TASK PROMPT: Give back every line of the data, word for word.

SUPPLIED DATA:
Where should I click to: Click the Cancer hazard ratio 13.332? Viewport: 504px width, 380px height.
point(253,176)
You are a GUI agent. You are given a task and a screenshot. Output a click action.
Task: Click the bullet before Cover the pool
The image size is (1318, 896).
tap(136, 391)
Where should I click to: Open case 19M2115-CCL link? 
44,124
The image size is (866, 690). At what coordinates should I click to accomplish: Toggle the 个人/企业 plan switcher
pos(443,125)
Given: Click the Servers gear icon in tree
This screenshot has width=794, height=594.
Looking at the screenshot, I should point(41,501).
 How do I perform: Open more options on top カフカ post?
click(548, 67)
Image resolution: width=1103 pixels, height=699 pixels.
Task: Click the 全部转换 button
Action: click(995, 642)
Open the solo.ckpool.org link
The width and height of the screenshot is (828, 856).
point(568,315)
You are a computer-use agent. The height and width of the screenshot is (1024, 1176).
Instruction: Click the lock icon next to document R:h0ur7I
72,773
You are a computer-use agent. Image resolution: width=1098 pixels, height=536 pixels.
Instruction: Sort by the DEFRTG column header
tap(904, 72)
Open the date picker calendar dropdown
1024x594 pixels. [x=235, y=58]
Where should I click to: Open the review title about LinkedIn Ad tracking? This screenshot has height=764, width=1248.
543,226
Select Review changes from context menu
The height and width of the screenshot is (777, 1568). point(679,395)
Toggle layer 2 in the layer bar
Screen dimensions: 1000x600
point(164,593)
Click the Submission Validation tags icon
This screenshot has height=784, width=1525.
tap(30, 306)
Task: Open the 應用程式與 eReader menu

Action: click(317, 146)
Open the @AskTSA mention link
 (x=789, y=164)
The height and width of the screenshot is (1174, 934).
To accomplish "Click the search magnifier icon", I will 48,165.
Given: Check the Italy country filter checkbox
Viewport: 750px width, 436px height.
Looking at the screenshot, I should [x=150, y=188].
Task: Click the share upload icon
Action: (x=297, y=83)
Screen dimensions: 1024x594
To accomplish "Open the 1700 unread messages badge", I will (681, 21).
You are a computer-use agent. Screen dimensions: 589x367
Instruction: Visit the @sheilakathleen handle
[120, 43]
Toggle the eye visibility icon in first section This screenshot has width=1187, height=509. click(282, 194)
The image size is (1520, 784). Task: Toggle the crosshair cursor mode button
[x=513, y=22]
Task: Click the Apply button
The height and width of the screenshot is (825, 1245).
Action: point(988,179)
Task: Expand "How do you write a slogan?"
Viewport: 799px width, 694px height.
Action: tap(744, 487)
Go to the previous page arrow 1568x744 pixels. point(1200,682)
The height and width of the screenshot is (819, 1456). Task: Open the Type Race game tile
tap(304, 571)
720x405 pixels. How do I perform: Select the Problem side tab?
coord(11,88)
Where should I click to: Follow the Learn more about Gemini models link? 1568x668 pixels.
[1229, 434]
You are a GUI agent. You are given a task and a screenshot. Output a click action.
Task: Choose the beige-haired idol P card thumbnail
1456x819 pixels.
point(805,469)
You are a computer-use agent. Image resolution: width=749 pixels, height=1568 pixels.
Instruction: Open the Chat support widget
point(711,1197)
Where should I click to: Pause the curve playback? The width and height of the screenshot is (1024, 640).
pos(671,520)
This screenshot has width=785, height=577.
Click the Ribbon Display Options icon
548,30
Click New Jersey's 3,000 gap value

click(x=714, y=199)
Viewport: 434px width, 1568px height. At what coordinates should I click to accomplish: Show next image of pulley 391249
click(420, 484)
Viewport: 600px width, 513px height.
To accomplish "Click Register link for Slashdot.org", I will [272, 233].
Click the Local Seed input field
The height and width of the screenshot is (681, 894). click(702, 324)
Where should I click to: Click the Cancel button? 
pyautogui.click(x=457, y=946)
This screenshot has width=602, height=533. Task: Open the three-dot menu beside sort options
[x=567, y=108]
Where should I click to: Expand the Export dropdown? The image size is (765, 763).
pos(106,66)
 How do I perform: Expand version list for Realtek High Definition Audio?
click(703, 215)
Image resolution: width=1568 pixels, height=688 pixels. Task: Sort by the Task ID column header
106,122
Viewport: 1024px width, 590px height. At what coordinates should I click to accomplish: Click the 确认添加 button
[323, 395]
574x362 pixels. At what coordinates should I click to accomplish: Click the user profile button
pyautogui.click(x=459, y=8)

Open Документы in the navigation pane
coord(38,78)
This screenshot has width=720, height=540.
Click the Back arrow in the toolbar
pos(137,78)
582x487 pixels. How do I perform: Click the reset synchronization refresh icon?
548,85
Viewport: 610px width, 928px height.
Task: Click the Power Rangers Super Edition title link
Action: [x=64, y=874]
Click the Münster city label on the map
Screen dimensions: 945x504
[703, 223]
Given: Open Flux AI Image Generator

SOLUTION FOR THIS EXERCISE:
Where should I click to: Click the Cancer hazard ratio 13.332? Viewport: 504px width, 380px height.
point(253,176)
You are a GUI agent. You are given a task and a screenshot. Output a click action.
Task: Click the bullet before Cover the pool
The image size is (1318, 896).
tap(136, 391)
Where should I click to: Open case 19M2115-CCL link? 
44,124
The image size is (866, 690). At what coordinates should I click to accomplish: Toggle the 个人/企业 plan switcher
pos(443,125)
Given: Click the Servers gear icon in tree
This screenshot has width=794, height=594.
Looking at the screenshot, I should point(41,501).
 How do I perform: Open more options on top カフカ post?
click(548, 67)
Image resolution: width=1103 pixels, height=699 pixels.
Task: Click the 全部转换 button
Action: click(995, 642)
Open the solo.ckpool.org link
The width and height of the screenshot is (828, 856).
point(568,315)
You are a computer-use agent. The height and width of the screenshot is (1024, 1176).
Instruction: Click the lock icon next to document R:h0ur7I
72,773
You are a computer-use agent. Image resolution: width=1098 pixels, height=536 pixels.
Instruction: Sort by the DEFRTG column header
tap(904, 72)
Open the date picker calendar dropdown
1024x594 pixels. [x=235, y=58]
Where should I click to: Open the review title about LinkedIn Ad tracking? This screenshot has height=764, width=1248.
543,226
Select Review changes from context menu
The height and width of the screenshot is (777, 1568). point(679,395)
Toggle layer 2 in the layer bar
Screen dimensions: 1000x600
point(164,593)
Click the Submission Validation tags icon
This screenshot has height=784, width=1525.
tap(30, 306)
Task: Open the 應用程式與 eReader menu

Action: click(317, 146)
Open the @AskTSA mention link
 (x=789, y=164)
The height and width of the screenshot is (1174, 934).
To accomplish "Click the search magnifier icon", I will 48,165.
Given: Check the Italy country filter checkbox
Viewport: 750px width, 436px height.
Looking at the screenshot, I should [x=150, y=188].
Task: Click the share upload icon
Action: (x=297, y=83)
Screen dimensions: 1024x594
To accomplish "Open the 1700 unread messages badge", I will (681, 21).
You are a computer-use agent. Screen dimensions: 589x367
Instruction: Visit the @sheilakathleen handle
[120, 43]
Toggle the eye visibility icon in first section This screenshot has width=1187, height=509. click(282, 194)
The image size is (1520, 784). Task: Toggle the crosshair cursor mode button
[x=513, y=22]
Task: Click the Apply button
The height and width of the screenshot is (825, 1245).
Action: point(988,179)
Task: Expand "How do you write a slogan?"
Viewport: 799px width, 694px height.
Action: tap(744, 487)
Go to the previous page arrow 1568x744 pixels. point(1200,682)
The height and width of the screenshot is (819, 1456). Task: Open the Type Race game tile
tap(304, 571)
720x405 pixels. How do I perform: Select the Problem side tab?
coord(11,88)
Where should I click to: Follow the Learn more about Gemini models link? 1568x668 pixels.
[1229, 434]
You are a GUI agent. You are given a task and a screenshot. Output a click action.
Task: Choose the beige-haired idol P card thumbnail
1456x819 pixels.
point(805,469)
You are a computer-use agent. Image resolution: width=749 pixels, height=1568 pixels.
Instruction: Open the Chat support widget
point(711,1197)
Where should I click to: Pause the curve playback? The width and height of the screenshot is (1024, 640).
pos(671,520)
This screenshot has width=785, height=577.
Click the Ribbon Display Options icon
548,30
Click New Jersey's 3,000 gap value

click(x=714, y=199)
Viewport: 434px width, 1568px height. At what coordinates should I click to accomplish: Show next image of pulley 391249
click(420, 484)
Viewport: 600px width, 513px height.
To accomplish "Click Register link for Slashdot.org", I will [272, 233].
Click the Local Seed input field
The height and width of the screenshot is (681, 894). click(702, 324)
Where should I click to: Click the Cancel button? 
pyautogui.click(x=457, y=946)
This screenshot has width=602, height=533. Task: Open the three-dot menu beside sort options
[x=567, y=108]
Where should I click to: Expand the Export dropdown? The image size is (765, 763).
pos(106,66)
 How do I perform: Expand version list for Realtek High Definition Audio?
click(703, 215)
Image resolution: width=1568 pixels, height=688 pixels. Task: Sort by the Task ID column header
106,122
Viewport: 1024px width, 590px height. At what coordinates should I click to accomplish: Click the 确认添加 button
[323, 395]
574x362 pixels. At what coordinates should I click to accomplish: Click the user profile button
pyautogui.click(x=459, y=8)

Open Документы in the navigation pane
coord(38,78)
This screenshot has width=720, height=540.
Click the Back arrow in the toolbar
pos(137,78)
582x487 pixels. How do I perform: Click the reset synchronization refresh icon?
548,85
Viewport: 610px width, 928px height.
Task: Click the Power Rangers Super Edition title link
Action: [x=64, y=874]
Click the Münster city label on the map
Screen dimensions: 945x504
[703, 223]
Given: Open Flux AI Image Generator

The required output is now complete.